▶ **Task requirements**:
Your task is to copy all of the data exactly.

* * * * *

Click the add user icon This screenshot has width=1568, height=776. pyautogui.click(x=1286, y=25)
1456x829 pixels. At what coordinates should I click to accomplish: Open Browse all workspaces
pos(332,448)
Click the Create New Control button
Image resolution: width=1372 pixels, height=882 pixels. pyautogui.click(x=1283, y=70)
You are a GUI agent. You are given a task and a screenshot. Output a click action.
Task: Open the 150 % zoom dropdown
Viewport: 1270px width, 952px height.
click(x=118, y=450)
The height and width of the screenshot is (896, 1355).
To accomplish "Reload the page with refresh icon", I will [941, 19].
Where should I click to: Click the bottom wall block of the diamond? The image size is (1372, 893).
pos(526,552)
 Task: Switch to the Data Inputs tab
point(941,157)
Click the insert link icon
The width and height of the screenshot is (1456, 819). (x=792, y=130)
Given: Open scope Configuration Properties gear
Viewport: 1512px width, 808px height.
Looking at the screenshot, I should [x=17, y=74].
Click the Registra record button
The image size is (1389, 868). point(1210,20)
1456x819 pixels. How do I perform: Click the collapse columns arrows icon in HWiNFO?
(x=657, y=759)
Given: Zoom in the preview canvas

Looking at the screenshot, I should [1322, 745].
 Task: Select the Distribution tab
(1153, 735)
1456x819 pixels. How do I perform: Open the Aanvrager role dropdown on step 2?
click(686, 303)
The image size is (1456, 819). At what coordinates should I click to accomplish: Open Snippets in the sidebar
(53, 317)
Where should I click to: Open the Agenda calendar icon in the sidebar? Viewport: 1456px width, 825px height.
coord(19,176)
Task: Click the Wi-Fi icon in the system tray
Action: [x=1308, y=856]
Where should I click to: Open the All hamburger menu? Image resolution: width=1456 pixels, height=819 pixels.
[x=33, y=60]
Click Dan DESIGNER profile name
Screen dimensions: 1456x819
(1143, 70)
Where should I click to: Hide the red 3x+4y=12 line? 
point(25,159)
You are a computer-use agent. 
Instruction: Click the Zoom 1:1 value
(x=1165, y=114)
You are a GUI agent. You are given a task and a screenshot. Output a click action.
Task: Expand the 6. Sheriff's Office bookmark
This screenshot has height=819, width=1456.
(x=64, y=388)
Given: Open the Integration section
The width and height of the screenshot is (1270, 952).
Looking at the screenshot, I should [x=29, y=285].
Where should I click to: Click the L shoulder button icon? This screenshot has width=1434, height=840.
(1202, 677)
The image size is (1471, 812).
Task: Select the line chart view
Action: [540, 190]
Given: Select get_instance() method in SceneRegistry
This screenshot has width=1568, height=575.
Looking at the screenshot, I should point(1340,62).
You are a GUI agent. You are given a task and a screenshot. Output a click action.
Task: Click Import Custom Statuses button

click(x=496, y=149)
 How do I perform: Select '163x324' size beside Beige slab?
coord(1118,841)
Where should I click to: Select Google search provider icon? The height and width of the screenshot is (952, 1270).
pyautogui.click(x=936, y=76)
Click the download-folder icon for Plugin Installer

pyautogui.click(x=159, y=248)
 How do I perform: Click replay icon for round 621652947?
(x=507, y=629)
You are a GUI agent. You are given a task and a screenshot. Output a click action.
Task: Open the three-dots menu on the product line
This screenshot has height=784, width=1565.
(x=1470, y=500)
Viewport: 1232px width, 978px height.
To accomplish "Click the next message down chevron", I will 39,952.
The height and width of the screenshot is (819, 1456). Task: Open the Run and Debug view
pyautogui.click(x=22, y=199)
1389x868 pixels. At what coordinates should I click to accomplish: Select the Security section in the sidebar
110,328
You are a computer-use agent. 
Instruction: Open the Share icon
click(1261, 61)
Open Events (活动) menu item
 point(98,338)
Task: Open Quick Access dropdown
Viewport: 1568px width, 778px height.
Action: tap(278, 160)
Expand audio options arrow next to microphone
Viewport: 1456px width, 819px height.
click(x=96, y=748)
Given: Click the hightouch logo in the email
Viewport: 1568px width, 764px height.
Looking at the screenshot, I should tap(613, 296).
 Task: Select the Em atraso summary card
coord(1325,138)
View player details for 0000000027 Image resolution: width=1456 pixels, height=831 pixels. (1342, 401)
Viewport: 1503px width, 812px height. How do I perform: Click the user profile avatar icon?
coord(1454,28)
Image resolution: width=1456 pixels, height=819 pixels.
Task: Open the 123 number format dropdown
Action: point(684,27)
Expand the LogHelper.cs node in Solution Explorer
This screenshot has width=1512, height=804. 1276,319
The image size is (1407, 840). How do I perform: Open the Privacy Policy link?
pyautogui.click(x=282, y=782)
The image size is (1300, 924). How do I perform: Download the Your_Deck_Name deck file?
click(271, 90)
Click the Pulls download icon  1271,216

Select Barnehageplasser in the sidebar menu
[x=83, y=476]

* * * * *

▶ **Result below**:
Click the add user icon This screenshot has width=1568, height=776. pyautogui.click(x=1286, y=25)
1456x829 pixels. At what coordinates should I click to accomplish: Open Browse all workspaces
pos(332,448)
Click the Create New Control button
Image resolution: width=1372 pixels, height=882 pixels. pyautogui.click(x=1283, y=70)
You are a GUI agent. You are given a task and a screenshot. Output a click action.
Task: Open the 150 % zoom dropdown
Viewport: 1270px width, 952px height.
click(x=118, y=450)
The height and width of the screenshot is (896, 1355).
To accomplish "Reload the page with refresh icon", I will [941, 19].
Where should I click to: Click the bottom wall block of the diamond? The image size is (1372, 893).
pos(526,552)
 Task: Switch to the Data Inputs tab
point(941,157)
Click the insert link icon
The width and height of the screenshot is (1456, 819). (x=792, y=130)
Given: Open scope Configuration Properties gear
Viewport: 1512px width, 808px height.
Looking at the screenshot, I should [x=17, y=74].
Click the Registra record button
The image size is (1389, 868). point(1210,20)
1456x819 pixels. How do I perform: Click the collapse columns arrows icon in HWiNFO?
(x=657, y=759)
Given: Zoom in the preview canvas

Looking at the screenshot, I should [1322, 745].
 Task: Select the Distribution tab
(1153, 735)
1456x819 pixels. How do I perform: Open the Aanvrager role dropdown on step 2?
click(686, 303)
The image size is (1456, 819). At what coordinates should I click to accomplish: Open Snippets in the sidebar
(53, 317)
Where should I click to: Open the Agenda calendar icon in the sidebar? Viewport: 1456px width, 825px height.
coord(19,176)
Task: Click the Wi-Fi icon in the system tray
Action: [x=1308, y=856]
Where should I click to: Open the All hamburger menu? Image resolution: width=1456 pixels, height=819 pixels.
[x=33, y=60]
Click Dan DESIGNER profile name
Screen dimensions: 1456x819
(1143, 70)
Where should I click to: Hide the red 3x+4y=12 line? 
point(25,159)
You are a computer-use agent. 
Instruction: Click the Zoom 1:1 value
(x=1165, y=114)
You are a GUI agent. You are given a task and a screenshot. Output a click action.
Task: Expand the 6. Sheriff's Office bookmark
This screenshot has height=819, width=1456.
(x=64, y=388)
Given: Open the Integration section
The width and height of the screenshot is (1270, 952).
Looking at the screenshot, I should [x=29, y=285].
Where should I click to: Click the L shoulder button icon? This screenshot has width=1434, height=840.
(1202, 677)
The image size is (1471, 812).
Task: Select the line chart view
Action: [540, 190]
Given: Select get_instance() method in SceneRegistry
This screenshot has width=1568, height=575.
Looking at the screenshot, I should point(1340,62).
You are a GUI agent. You are given a task and a screenshot. Output a click action.
Task: Click Import Custom Statuses button

click(x=496, y=149)
 How do I perform: Select '163x324' size beside Beige slab?
coord(1118,841)
Where should I click to: Select Google search provider icon? The height and width of the screenshot is (952, 1270).
pyautogui.click(x=936, y=76)
Click the download-folder icon for Plugin Installer

pyautogui.click(x=159, y=248)
 How do I perform: Click replay icon for round 621652947?
(x=507, y=629)
You are a GUI agent. You are given a task and a screenshot. Output a click action.
Task: Open the three-dots menu on the product line
This screenshot has height=784, width=1565.
(x=1470, y=500)
Viewport: 1232px width, 978px height.
To accomplish "Click the next message down chevron", I will 39,952.
The height and width of the screenshot is (819, 1456). Task: Open the Run and Debug view
pyautogui.click(x=22, y=199)
1389x868 pixels. At what coordinates should I click to accomplish: Select the Security section in the sidebar
110,328
You are a computer-use agent. 
Instruction: Open the Share icon
click(1261, 61)
Open Events (活动) menu item
 point(98,338)
Task: Open Quick Access dropdown
Viewport: 1568px width, 778px height.
Action: tap(278, 160)
Expand audio options arrow next to microphone
Viewport: 1456px width, 819px height.
click(x=96, y=748)
Given: Click the hightouch logo in the email
Viewport: 1568px width, 764px height.
Looking at the screenshot, I should tap(613, 296).
 Task: Select the Em atraso summary card
coord(1325,138)
View player details for 0000000027 Image resolution: width=1456 pixels, height=831 pixels. (1342, 401)
Viewport: 1503px width, 812px height. How do I perform: Click the user profile avatar icon?
coord(1454,28)
Image resolution: width=1456 pixels, height=819 pixels.
Task: Open the 123 number format dropdown
Action: point(684,27)
Expand the LogHelper.cs node in Solution Explorer
This screenshot has width=1512, height=804. 1276,319
The image size is (1407, 840). How do I perform: Open the Privacy Policy link?
pyautogui.click(x=282, y=782)
The image size is (1300, 924). How do I perform: Download the Your_Deck_Name deck file?
click(271, 90)
Click the Pulls download icon  1271,216

Select Barnehageplasser in the sidebar menu
[x=83, y=476]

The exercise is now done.